───── Text under study

Public Papers - 1992 - September
Remarks to Sandia National Laboratories Employees in Albuquerque, New Mexico
Thank you for that welcome. Thank you so very much. And it's a joy to be introduced by your great Senator, Pete Domenici, steadfast, loyal supporter of the people that sent him to Washington. He knows how he got elected, and he hasn't forgotten. And he does something unique. He votes the way in Washington that he talks in New Mexico, making him quite different than many Members of the United States Senate. And so he's doing a great job for the people of this State.
I'm also pleased to see two of our Cabinet members here: Secretary Manuel Lujan, a former Congressman from New Mexico, great American; and of course, Jim Watkins, former Chief of Naval Operations, now our Secretary of Energy; both doing a superb job in our Cabinet. And may I salute Steve Schiff and Joe Skeen. If we had more Members of Congress like them everybody wouldn't be yelling at me, ``Clean House!'' We've got two good ones right here. And Bruce Twining, the manager of the Department of Energy's Albuquerque office; and let me also especially thank Al and Sig, my two hosts here today. I love that plowshare, I love it. And it's a wonderful thing when you can think what it really signifies. It will have a special place in any library that I'm associated with in the future.

──────────

Exercises to complete -
(a) Please return the passage of the Sandia remarks starting with "Public Papers - 1992" and going on through "of this State.", word for word.
(b) Name every person in the Sandia remarks who is given both a first name and a surname.
The lines after this have no part in the work.

───── Data segment

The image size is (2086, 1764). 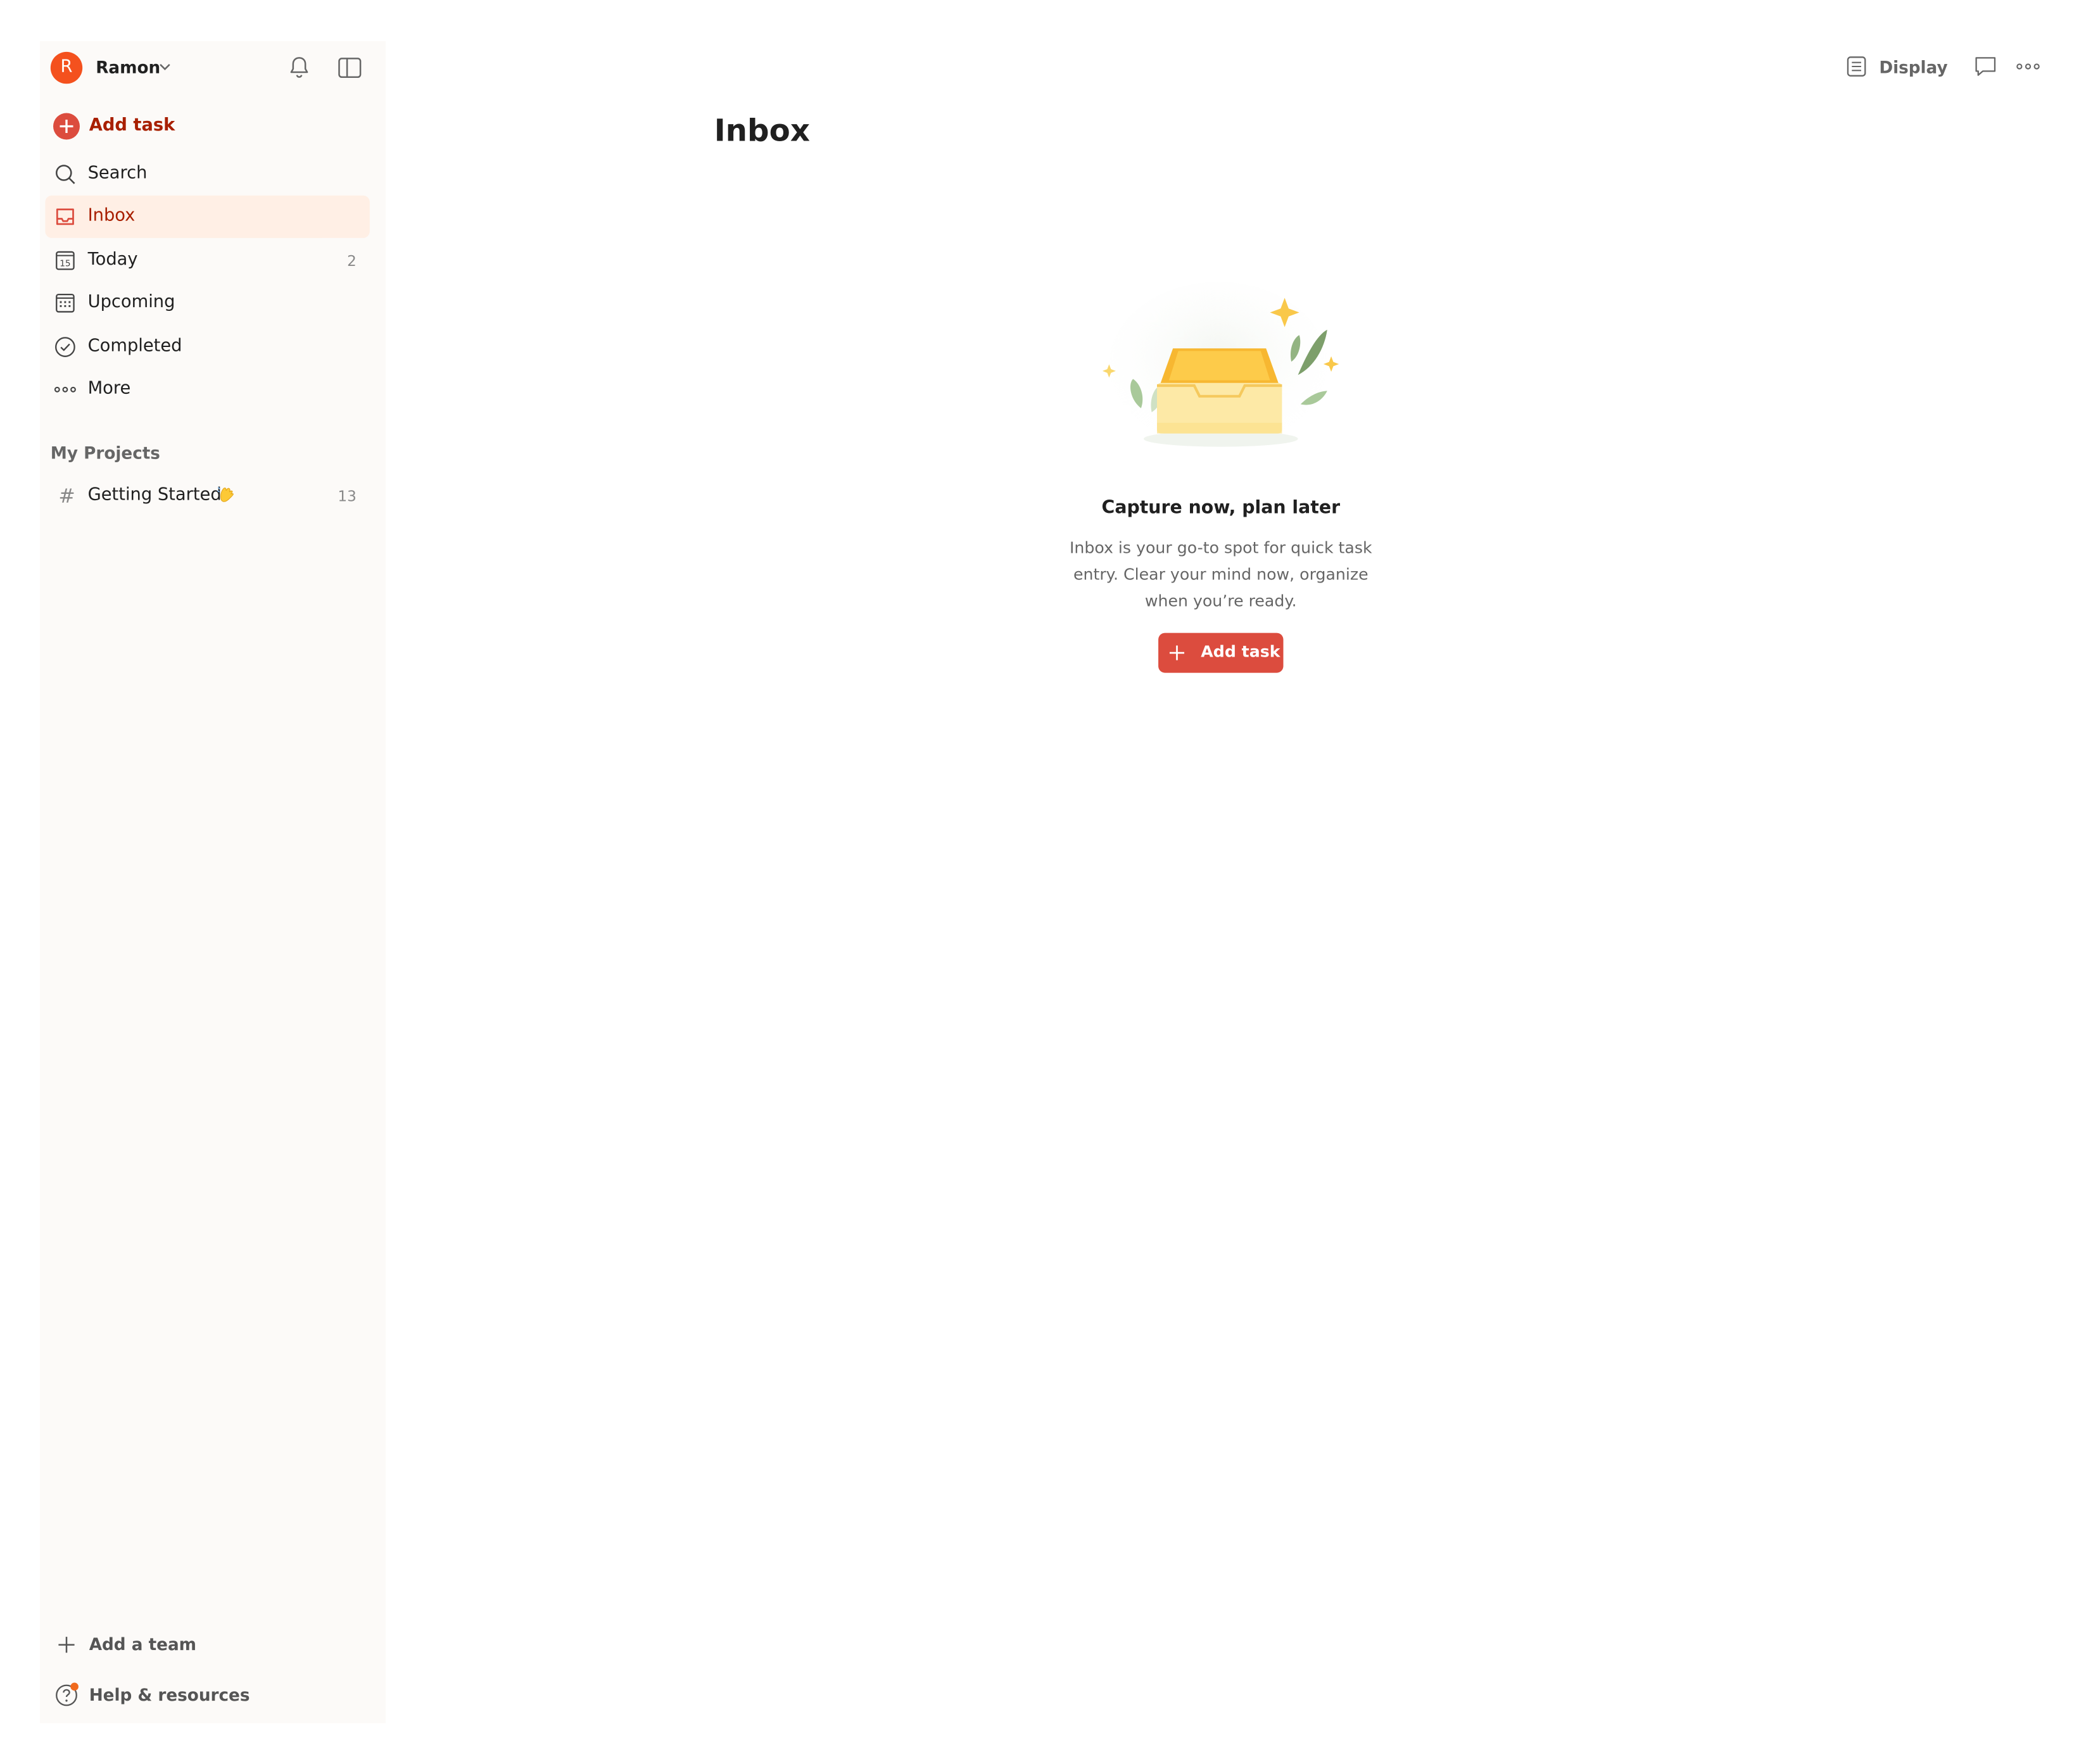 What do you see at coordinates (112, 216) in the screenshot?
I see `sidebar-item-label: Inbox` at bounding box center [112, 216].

──────────

Results of the tasks -
(a)
Public Papers - 1992 - September
Remarks to Sandia National Laboratories Employees in Albuquerque, New Mexico
Thank you for that welcome. Thank you so very much. And it's a joy to be introduced by your great Senator, Pete Domenici, steadfast, loyal supporter of the people that sent him to Washington. He knows how he got elected, and he hasn't forgotten. And he does something unique. He votes the way in Washington that he talks in New Mexico, making him quite different than many Members of the United States Senate. And so he's doing a great job for the people of this State.

(b)
Pete Domenici
Manuel Lujan
Jim Watkins
Steve Schiff
Joe Skeen
Bruce Twining